Numerous studies have made significant efforts to study the genesis of LRGRs [9,10,11,12]. However, there is relatively little systematic research on the characteristic and genesis mechanism of shallow buried layers. The genesis of LRGRs involves multi-scale factors. The macroscale factors affecting low-resistivity contrast are engineering factors, such as the deep invasion of high-salinity mud filtrate, which reduce formation resistivity [13]. At the microscale, some studies have shown that the presence of high-conductivity minerals or fluids (e.g., pyrite, clay minerals with a high cation exchange ability or high-salinity formation water) reduces resistivity [14,15,16,17]. Besides these, the complex pore structure, the phenomena of an enhanced water retention capacity of the rock and increased capillary force, and the large surface area of the particles can all result in high irreducible water saturation (Swi) [18,19]. The current identification methods primarily use traditional cross-plots and curve overlays. Advanced techniques (e.g., nuclear magnetic resonance (NMR) and array acoustic logging) can enable the identification of multi-parameter fluid sensitivity factors [20]. However, ambiguous fluid signals and undiagnosed genesis mechanisms in uncompacted formations can decrease the evaluation accuracy.
This study focused on the genesis mechanism and log evaluation of shallow LRGRs in the HJ Formation in the northern BY Sag in the South China Sea Basin. By combining petrophysical experiment data with advanced logging data from the L19 Region, the genesis mechanism of our target formation was determined and the effect of a high Swi and high cation exchange capacity on reducing formation resistivity were elucidated. By analyzing the interplay between lithology, pore structure and fluid properties, we aimed to establish region-specific identification criteria. This study provides an integrated workflow for clay-rich shallow reservoirs.
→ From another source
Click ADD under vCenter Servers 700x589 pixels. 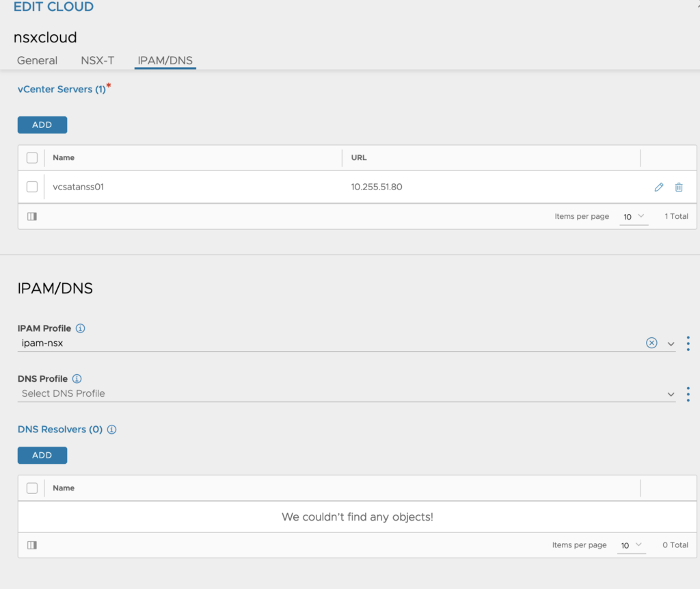click(x=42, y=125)
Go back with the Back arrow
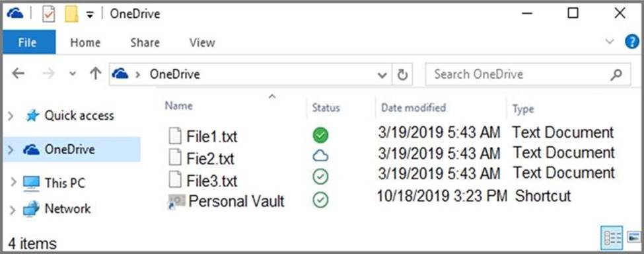The height and width of the screenshot is (254, 644). (x=18, y=74)
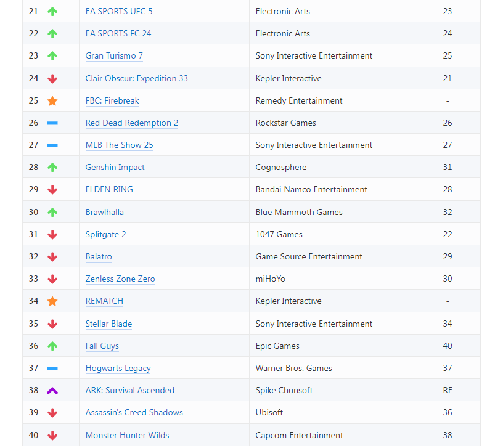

2. Methodologies and Results

2.1. Genesis Mechanism of Low-Resistivity Contrast Gas-Bearing Formation

2.1.1. High Swi Decreases Resistivity

Irreducible water comprises three distinct types: surface-bound water on non-clay materials, clay-associated water within clay materials, and capillary retention water in microporous networks [21,22,23]. Unlike capillary retention water, clay-bound water remains invariant under reservoir perturbations. This immobile phrase significantly elevates the conductivity due to the expansion of the surface area of clay minerals.
The measured results of X-ray diffraction experiments in the laboratory clearly illustrated that our target formation features a high clay content and its lithology is dominated by clay and argillaceous siltstone, while core samples recovered from conventional reservoirs exhibited lower clay contents (Table 1). Generally, a high clay content always increases Swi, thus decreasing the resistivity [24]. Figure 1 clearly indicates that the deep induction resistivity (Rt) was inversely related to clay content. The other factor, the low pyrite content (with an average value of 0.77%), was too low to reduce resistivity. From Table 1 and Figure 1, we can conclude that a high clay content decreases the resistivity in gas-bearing reservoirs.
As shown in Figure 2, the HJ Formation in well K18-1 exhibited similar low-resistivity characteristics (1–5 Ω.m). The drill stem test (DST) data illustrated that the interval of xx50-xx60 m is a pure gas-bearing formation without any water. The array induction resistivity indicated that this interval could be defined as a low-resistivity contrast gas-bearing reservoir. The measured NMR T2 spectra shown in the sixth track in Figure 2 and the core-derived results (Figure 3a) indicated that the HJ Formation is dominated by micro-pores. Crucially, the negative correlation between Swi and Rt indicated that an increase in Swi would lead to a significant reduction in resistivity in gas-bearing zones (Figure 3b). In water-saturated zones, this reduction was attenuated due to the presence of movable water.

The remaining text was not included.